→ **PROBLEM REQUIREMENTS**
Starting at the top line, print the entries below exactly as they are and skip every picture.

(Records drawn from a dataset)
::::::
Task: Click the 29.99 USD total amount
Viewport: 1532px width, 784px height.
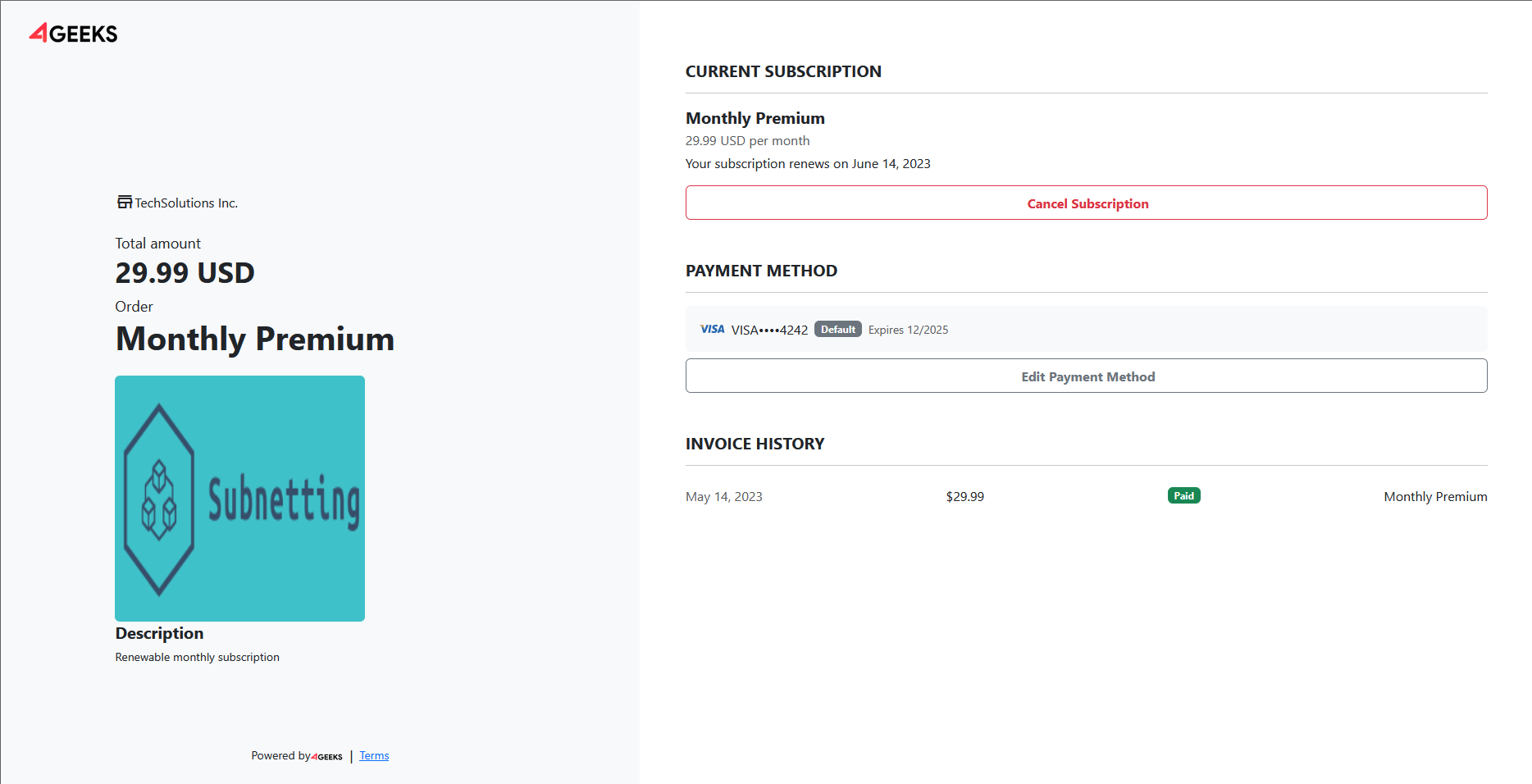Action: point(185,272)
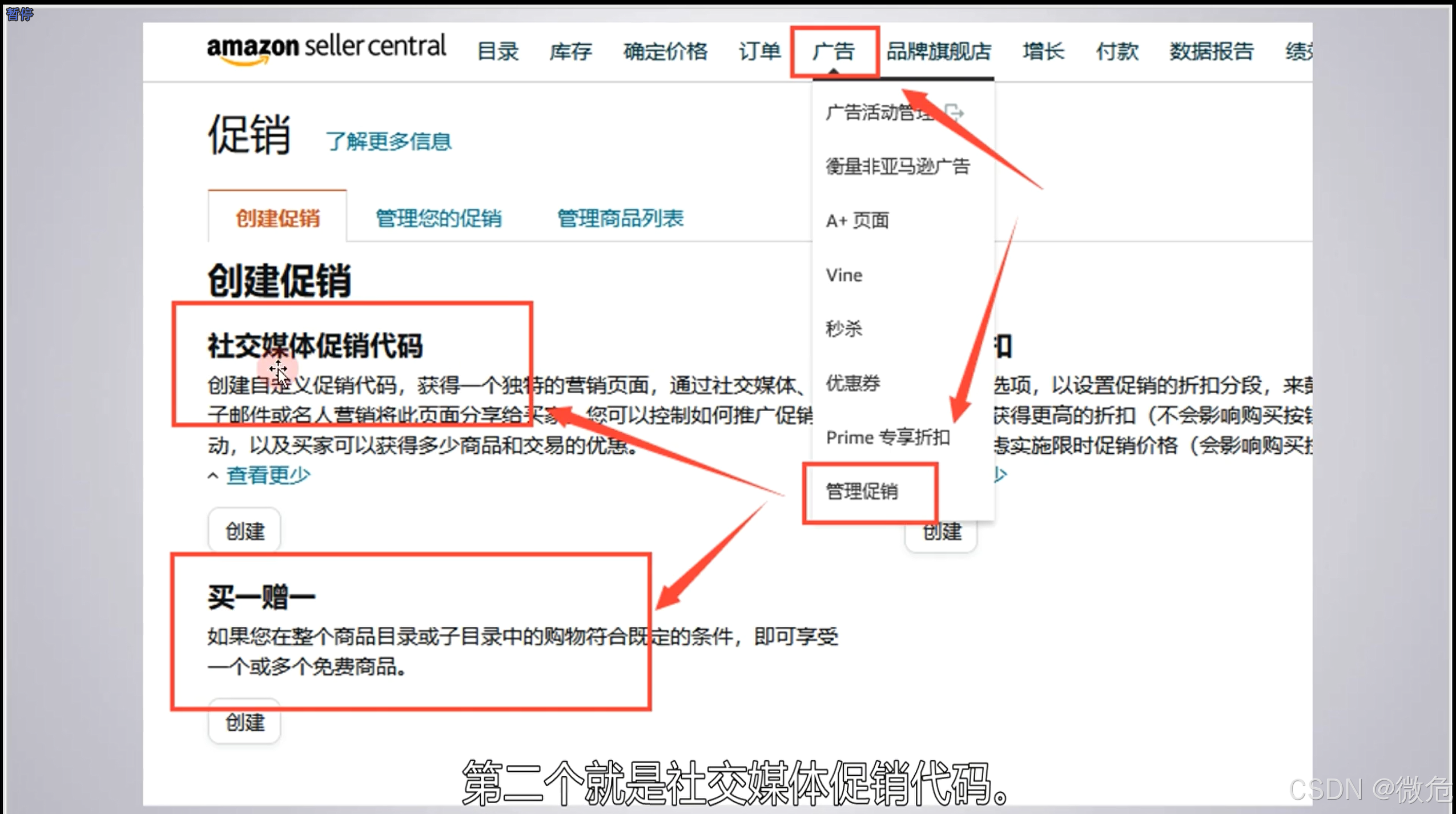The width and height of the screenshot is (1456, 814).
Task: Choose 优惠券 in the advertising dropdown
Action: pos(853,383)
::::::
→ **SOLVED PROBLEM**
Task: Click the 29.99 USD total amount
Viewport: 1532px width, 784px height.
Action: point(185,272)
The width and height of the screenshot is (1456, 814).
Task: Choose 优惠券 in the advertising dropdown
Action: pos(853,383)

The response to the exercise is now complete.